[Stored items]
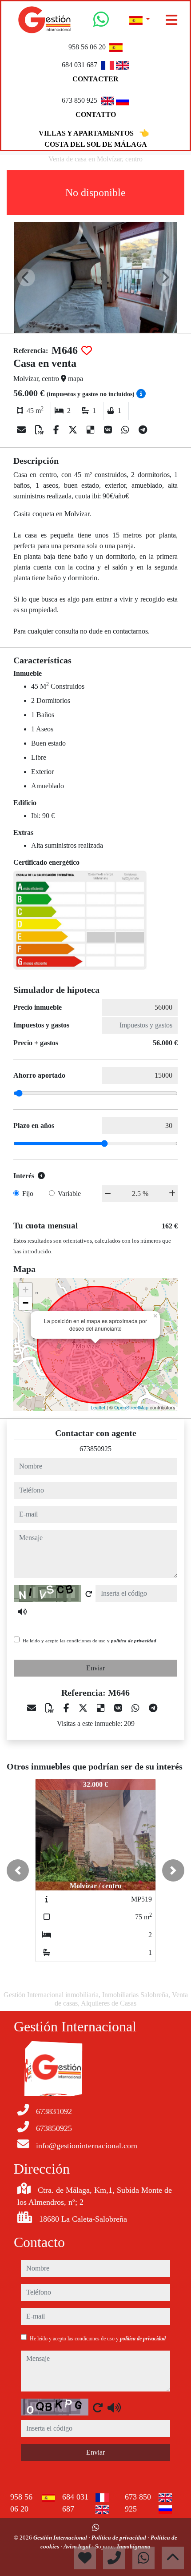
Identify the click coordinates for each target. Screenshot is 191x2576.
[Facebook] (57, 430)
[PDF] (40, 430)
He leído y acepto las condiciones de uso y (89, 1640)
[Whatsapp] (101, 23)
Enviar (95, 1668)
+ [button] (25, 1289)
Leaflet (98, 1407)
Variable (69, 1193)
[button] (18, 1870)
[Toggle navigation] (171, 20)
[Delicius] (92, 430)
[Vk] (109, 430)
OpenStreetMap (131, 1407)
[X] (74, 430)
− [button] (25, 1302)
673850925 (95, 1449)
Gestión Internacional (60, 2537)
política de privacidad (133, 1640)
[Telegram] (143, 430)
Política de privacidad (119, 2537)
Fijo (27, 1193)
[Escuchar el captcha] (22, 1612)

• Required work: Your response should hold only an exact copy of the lines above, from the one containing "[button] (18, 1870)" through the end of the entries.

• Solution to this exercise:
[button] (18, 1870)
[Toggle navigation] (171, 20)
[Delicius] (92, 430)
[Vk] (109, 430)
OpenStreetMap (131, 1407)
[X] (74, 430)
− [button] (25, 1302)
673850925 (95, 1449)
Gestión Internacional (60, 2537)
política de privacidad (133, 1640)
[Telegram] (143, 430)
Política de privacidad (119, 2537)
Fijo (27, 1193)
[Escuchar el captcha] (22, 1612)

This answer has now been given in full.